Masakazu Nakai (中井 正一, Nakai Masakazu, alternative romanization Nakai Shōichi[1]) (14 February 1900 - 18 May 1952) was a Japanese aesthetician, film theorist, librarian, and social activist.


Born in Hiroshima Prefecture, Nakai studied philosophy at Kyoto University, particularly aesthetics under Yasukazu Fukuda.[2] He started the dōjinshi Bi hihyō in 1930, which changed its name to Sekai bunka in 1935.[2] He became a lecturer at Kyoto University while being active in left-wing social movements, protesting Japan's tilt towards fascism and promoting popular forms of culture through such concepts at the "logic of the committee."[2] He founded the popular culture tabloid Doyōbi (Saturday) in 1936, but was arrested for his activities in 1937 and lost his university position.[2] After World War II, he continued his political activism by teaching philosophy as part of the Hiroshima Culture Movement and by running for governor of Hiroshima Prefecture, only losing by a narrow margin.[3] He was appointed the first Vice Librarian (fukukanchō) of the National Diet Library in 1948.[2]
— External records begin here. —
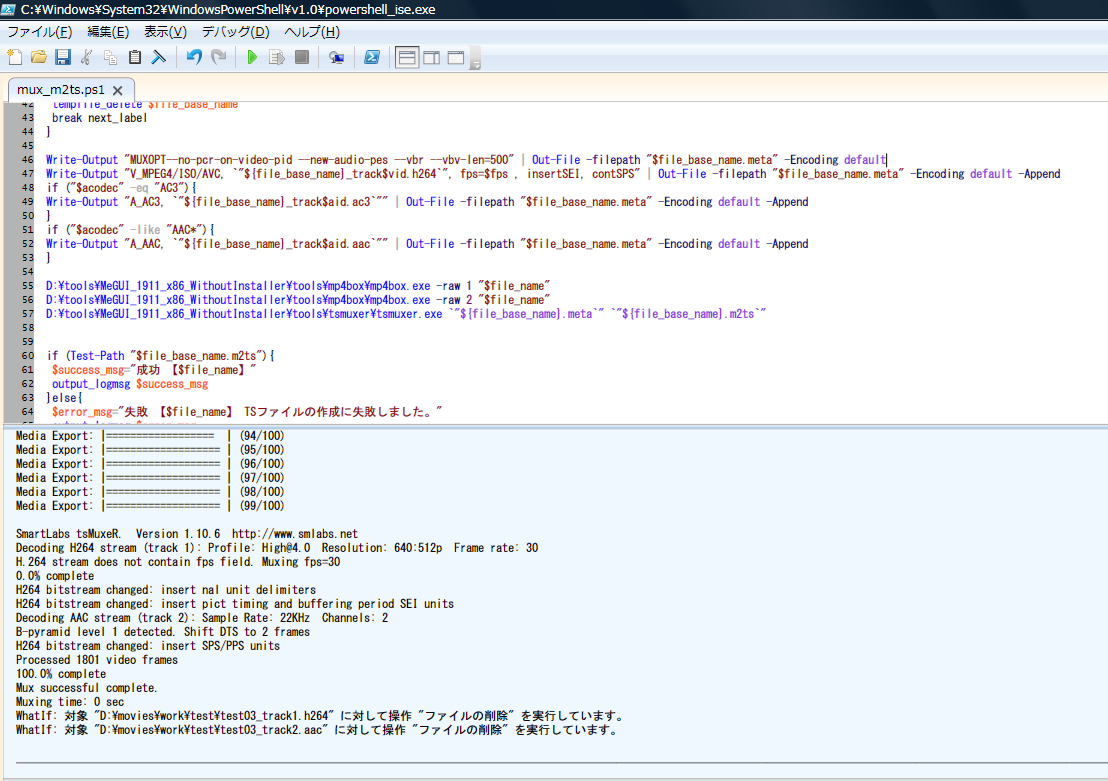Image resolution: width=1108 pixels, height=781 pixels.
Task: Select the mux_m2ts.ps1 script tab
Action: tap(60, 89)
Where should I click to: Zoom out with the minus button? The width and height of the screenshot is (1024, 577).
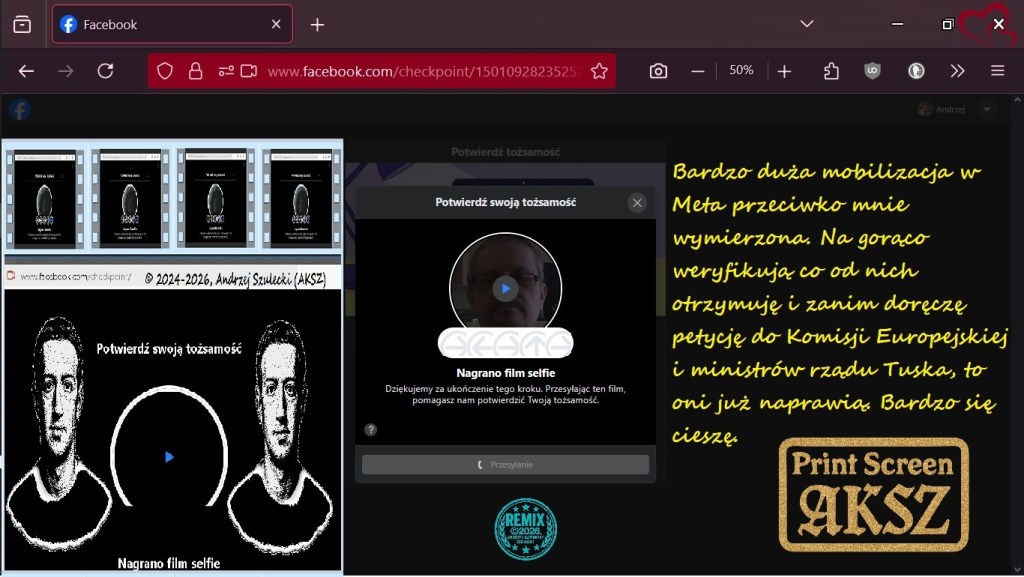(x=698, y=71)
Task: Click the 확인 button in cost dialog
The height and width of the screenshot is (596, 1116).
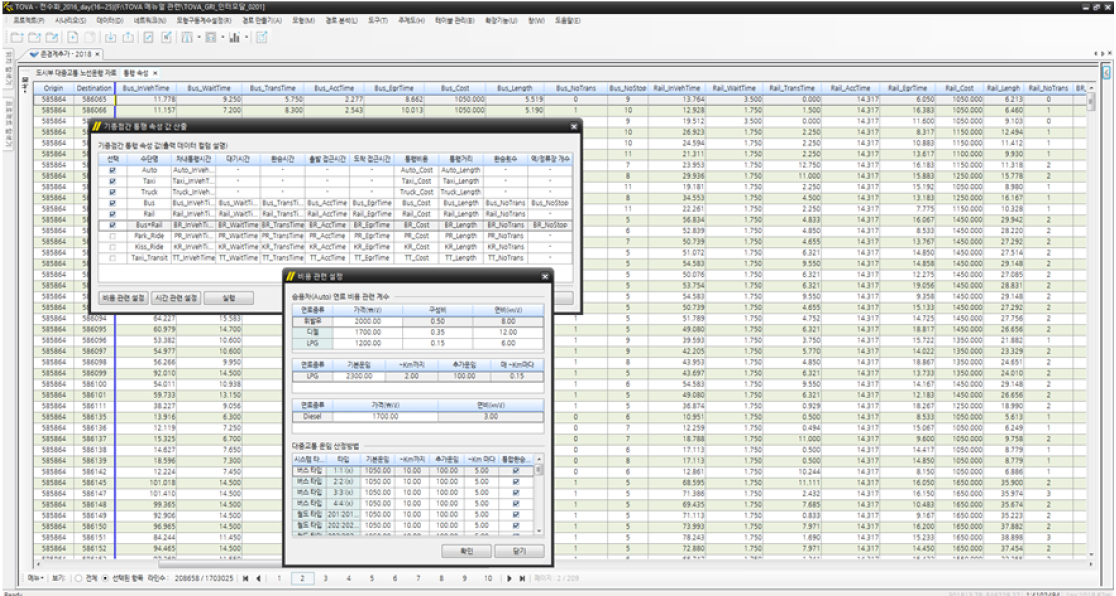Action: 467,551
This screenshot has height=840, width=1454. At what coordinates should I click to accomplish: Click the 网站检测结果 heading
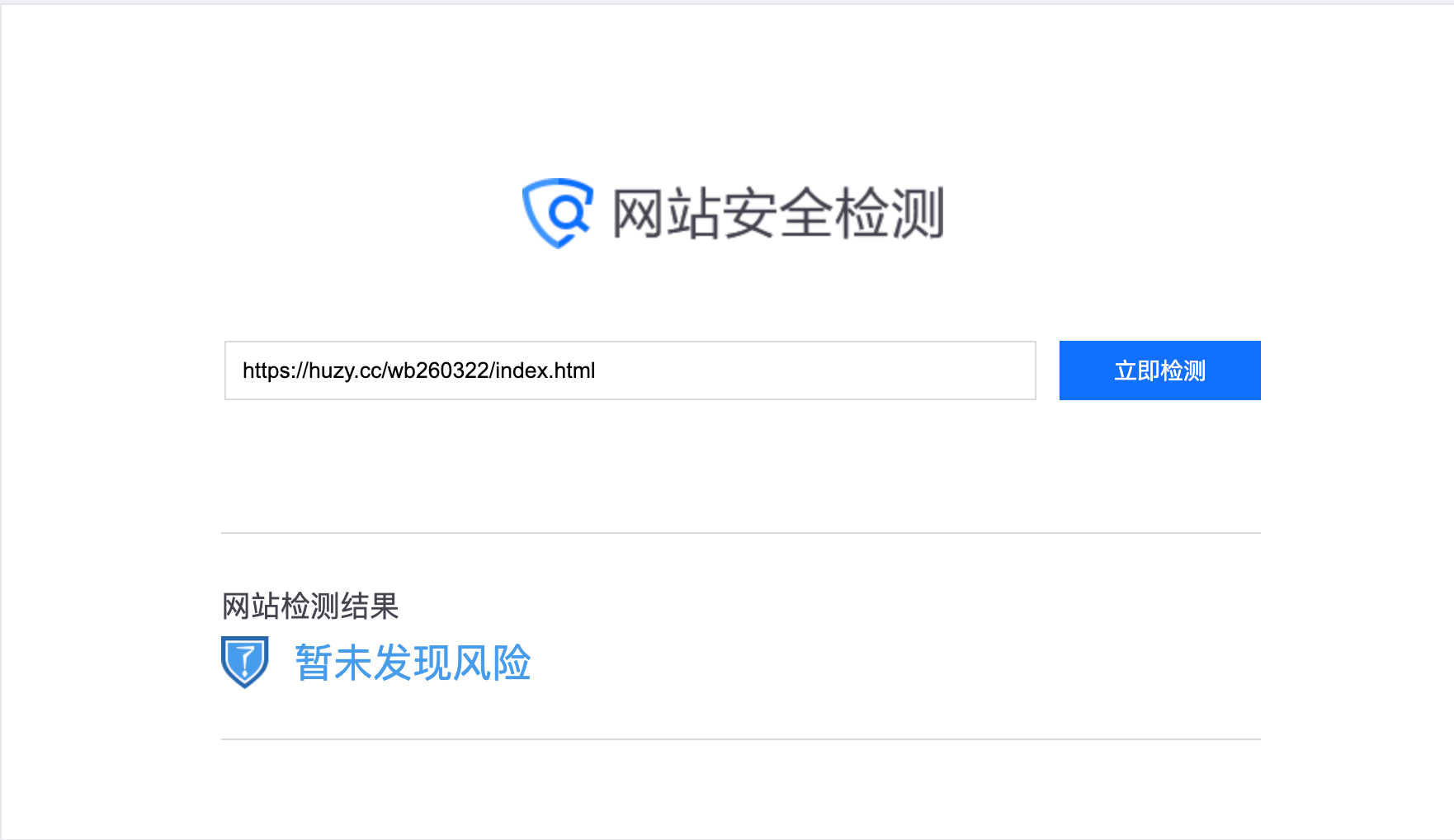(x=310, y=606)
Selected bibliography[edit]

  • Nakai, Masakazu (1981). Nakai Masakazu zenshū (in Japanese). Bijutsu Shuppansha.
  • Nakai, Masakazu (December 2010). "Film Theory and the Crisis of Contemporary Aesthetics". Review of Japanese Culture and Society. 22: 80–87.
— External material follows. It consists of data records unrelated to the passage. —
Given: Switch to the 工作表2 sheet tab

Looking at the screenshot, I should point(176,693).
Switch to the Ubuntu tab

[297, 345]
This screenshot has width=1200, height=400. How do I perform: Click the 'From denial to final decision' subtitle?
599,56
  1. ^ Iwamoto, Kenji. "Film Criticism and The Study of Cinema In Japan: A Historical Survey (PDF) Archived 2011-08-13 at the Wayback Machine". Iconics vol. 1 (1987). Accessed 28 November 2009.
  2. ^ a b c d e "Nakai Masakazu". Nihon jinmei daijiten + Plus (in Japanese). Kōdansha. Retrieved 12 January 2011.
  3. ^ Leslie Pincus, "A Salon for the Soul: Nakai Masakazu and the Hiroshima Culture Movement," positions 10.1 (2002), pp. 173-194.